Elliott also cites his Foundations of Grand Strategy class, co-taught by Professor Charles Kupchan and Professor McNeill, as one of the best he ever took at Georgetown.
“To me it felt like exactly what the SFS was designed for,” Elliott says. “The interplay between a global historian and a practitioner of foreign policy resulted in one of the most vibrant academic environments I’ve had the pleasure of being a part of.”
One of Elliott’s favorite Georgetown memories features a former National Security Advisory poking fun at his studies.
While sharing a group dinner with Ambassador Susan Rice, National Security Advisor to President Obama, Rice asked the students about their plans for the summer. Elliott, back then a junior, answered that he would be studying the environmental history of asteroids through a Kalorama Fellowship. Rice responded that she totally understood his project because she had seen and really liked “Armageddon” with Bruce Willis.
“So yeah, Susan Rice roasted me,” Elliott says.
Making the Most out of Georgetown and D.C.
Outside of academics, Elliott has been involved in numerous clubs and organizations, ranging from the International Relations Club and the GU College Democrats to the Georgetown Undergraduate Journal of History and the Phi Alpha Theta national honor society for history.
Beyond his activities at Georgetown, Elliott has also tried to make the most out of living in Washington, D.C., whether by visiting its museums and accessing its archives or simply enjoying some Nationals baseball. In each of them, he has found a unique community of students and lifelong friends.

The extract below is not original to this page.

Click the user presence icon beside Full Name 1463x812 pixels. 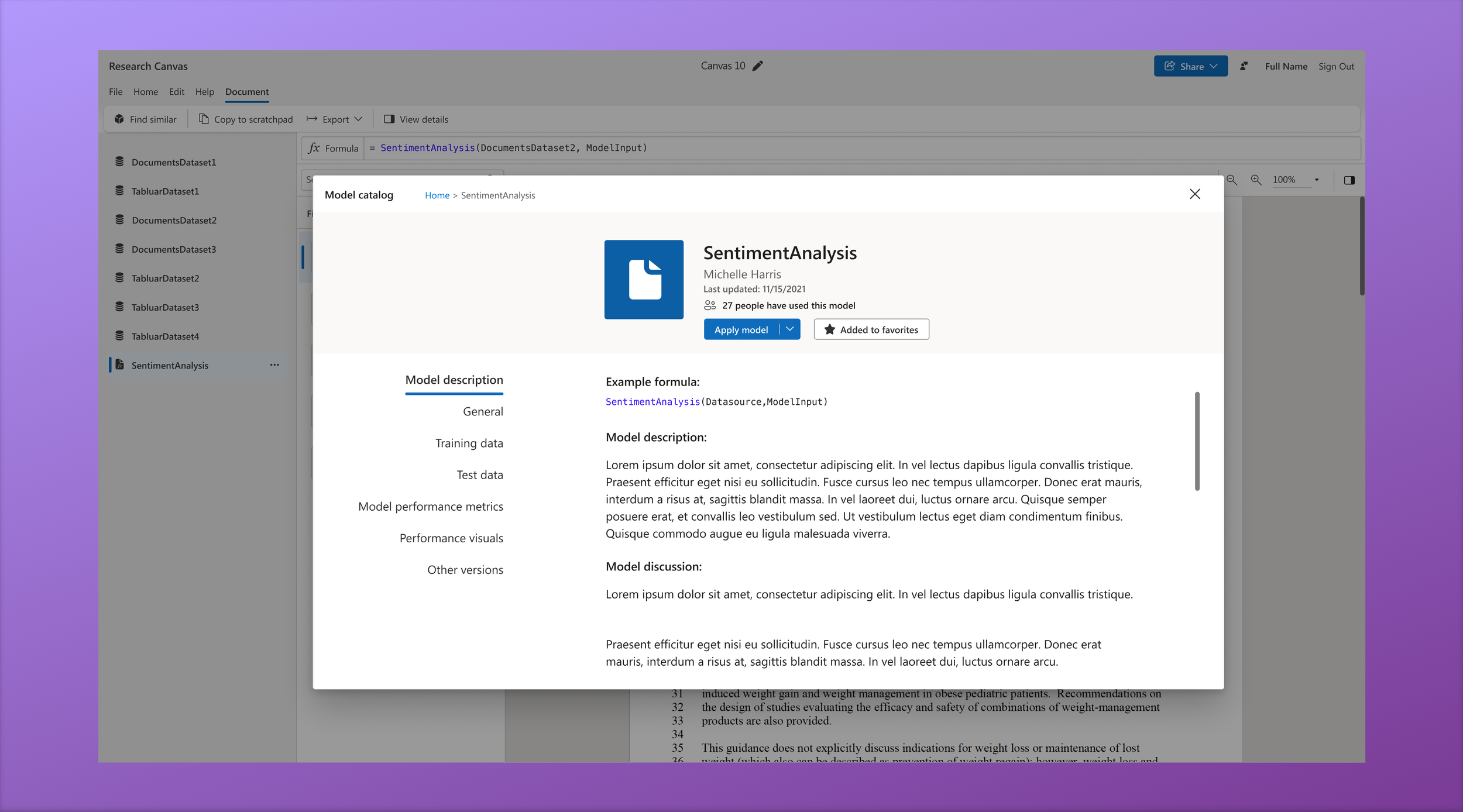click(1244, 67)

“The city has so much to offer (especially its archives), so get out there sooner rather than later,” Elliott advises current students.
Looking Back and Ahead
After four years, Elliott is bidding farewell to Georgetown and D.C., at least for the next 5 to 7 years, while he will be completing his PhD at Harvard.
“I’ll miss the community,” Elliott says. “There are few places where people are as engaged with international and domestic issues.” Reflecting on his life as an undergraduate, Elliott says he will miss the people he met at Georgetown the most.
And looking back all the way to his freshman year, Elliott makes one final bold assertion.
“Darnall is the best freshman dorm. That’s my hill to die on.”